# Need some encouragement



## mizvah (Jan 10, 2013)

I've been certified for almost three years and having the hardest time getting a coding job.  Social worker by day but would like to change careers.  Afraid that if I don't use it consistently, I'll lose it.  Any suggestions?


----------



## npricercm (Jan 10, 2013)

mizvah said:


> I've been certified for almost three years and having the hardest time getting a coding job.  Social worker by day but would like to change careers.  Afraid that if I don't use it consistently, I'll lose it.  Any suggestions?
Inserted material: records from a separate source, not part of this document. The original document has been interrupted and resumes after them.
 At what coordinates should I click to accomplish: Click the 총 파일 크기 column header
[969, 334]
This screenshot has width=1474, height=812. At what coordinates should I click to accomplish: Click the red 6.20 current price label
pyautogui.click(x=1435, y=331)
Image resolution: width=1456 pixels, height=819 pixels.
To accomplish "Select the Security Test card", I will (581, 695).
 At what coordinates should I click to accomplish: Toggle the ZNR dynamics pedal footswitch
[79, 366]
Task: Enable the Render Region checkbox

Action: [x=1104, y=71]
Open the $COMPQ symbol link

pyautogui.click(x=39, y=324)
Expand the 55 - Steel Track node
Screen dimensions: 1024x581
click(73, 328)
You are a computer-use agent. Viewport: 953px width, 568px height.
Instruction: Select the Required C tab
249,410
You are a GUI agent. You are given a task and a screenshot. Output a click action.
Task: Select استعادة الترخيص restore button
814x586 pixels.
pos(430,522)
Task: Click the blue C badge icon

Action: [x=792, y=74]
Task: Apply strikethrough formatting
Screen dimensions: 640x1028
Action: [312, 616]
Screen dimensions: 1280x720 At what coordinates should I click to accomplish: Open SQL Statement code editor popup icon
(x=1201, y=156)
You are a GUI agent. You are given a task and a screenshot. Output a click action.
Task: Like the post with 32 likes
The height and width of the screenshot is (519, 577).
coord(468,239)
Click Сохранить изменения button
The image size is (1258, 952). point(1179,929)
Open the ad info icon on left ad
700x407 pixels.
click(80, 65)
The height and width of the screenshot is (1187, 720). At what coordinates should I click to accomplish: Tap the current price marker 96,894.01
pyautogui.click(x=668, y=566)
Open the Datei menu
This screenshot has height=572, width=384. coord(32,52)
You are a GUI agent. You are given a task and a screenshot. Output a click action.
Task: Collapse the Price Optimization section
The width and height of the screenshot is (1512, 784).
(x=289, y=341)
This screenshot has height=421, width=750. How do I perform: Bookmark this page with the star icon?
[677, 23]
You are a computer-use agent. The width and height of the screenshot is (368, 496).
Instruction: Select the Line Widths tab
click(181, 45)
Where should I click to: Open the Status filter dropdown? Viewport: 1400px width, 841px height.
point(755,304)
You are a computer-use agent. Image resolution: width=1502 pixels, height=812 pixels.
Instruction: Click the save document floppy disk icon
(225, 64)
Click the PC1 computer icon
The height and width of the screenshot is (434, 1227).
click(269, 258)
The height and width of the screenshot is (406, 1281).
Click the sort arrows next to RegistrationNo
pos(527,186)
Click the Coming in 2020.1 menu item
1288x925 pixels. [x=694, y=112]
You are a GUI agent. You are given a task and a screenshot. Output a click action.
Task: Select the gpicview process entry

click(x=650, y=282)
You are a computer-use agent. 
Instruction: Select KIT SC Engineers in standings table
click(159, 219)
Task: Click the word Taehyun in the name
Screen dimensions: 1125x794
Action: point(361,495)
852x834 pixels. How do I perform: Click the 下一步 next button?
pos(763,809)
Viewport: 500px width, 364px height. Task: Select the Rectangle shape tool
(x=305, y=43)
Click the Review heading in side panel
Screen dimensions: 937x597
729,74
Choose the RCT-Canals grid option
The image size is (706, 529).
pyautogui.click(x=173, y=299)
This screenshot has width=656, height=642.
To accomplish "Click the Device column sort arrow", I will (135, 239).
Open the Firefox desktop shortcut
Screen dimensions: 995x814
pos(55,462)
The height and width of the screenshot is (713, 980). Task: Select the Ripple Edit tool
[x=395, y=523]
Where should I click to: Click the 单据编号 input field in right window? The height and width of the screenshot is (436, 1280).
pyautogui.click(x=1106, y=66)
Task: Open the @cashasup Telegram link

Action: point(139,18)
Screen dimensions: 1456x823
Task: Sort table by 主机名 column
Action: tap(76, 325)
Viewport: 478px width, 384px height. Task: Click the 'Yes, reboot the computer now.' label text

NETWORK.  I just got a coding job after a year.  Going to meetings, asking fellow coders to let you know of openings, temp agencies were all things that helped.  Don't get discouraged, go to the chapter meetings and SPEAK on any topic so that you stay fresh.  Read the coding edge.  APPLY for jobs that may lead to coding jobs.  You took to the test, you passed, now just be positive. go to a local community mental health center, they should have coders.  Maybe you can get a foot in the door that way.

good luck!


----------



## mizvah (Jan 15, 2013)

*Thanks!*

Your support is greatly appreciated!


----------



## lmbrents@windstream.net (Jan 15, 2013)

mizvah said:


> Your support is greatly appreciated!



I have been a coder going on 2 years and yet to find a job....    No chance out their for CPC-A !!!  I know they say be a receptionist or a data entry and so onnnnn......  but the thing is that I did not go to school for the above mentioned.   I did not pay  all the money to go through school and pay $ 500 dollars to  take my certification...  just to become a receptionist.....


----------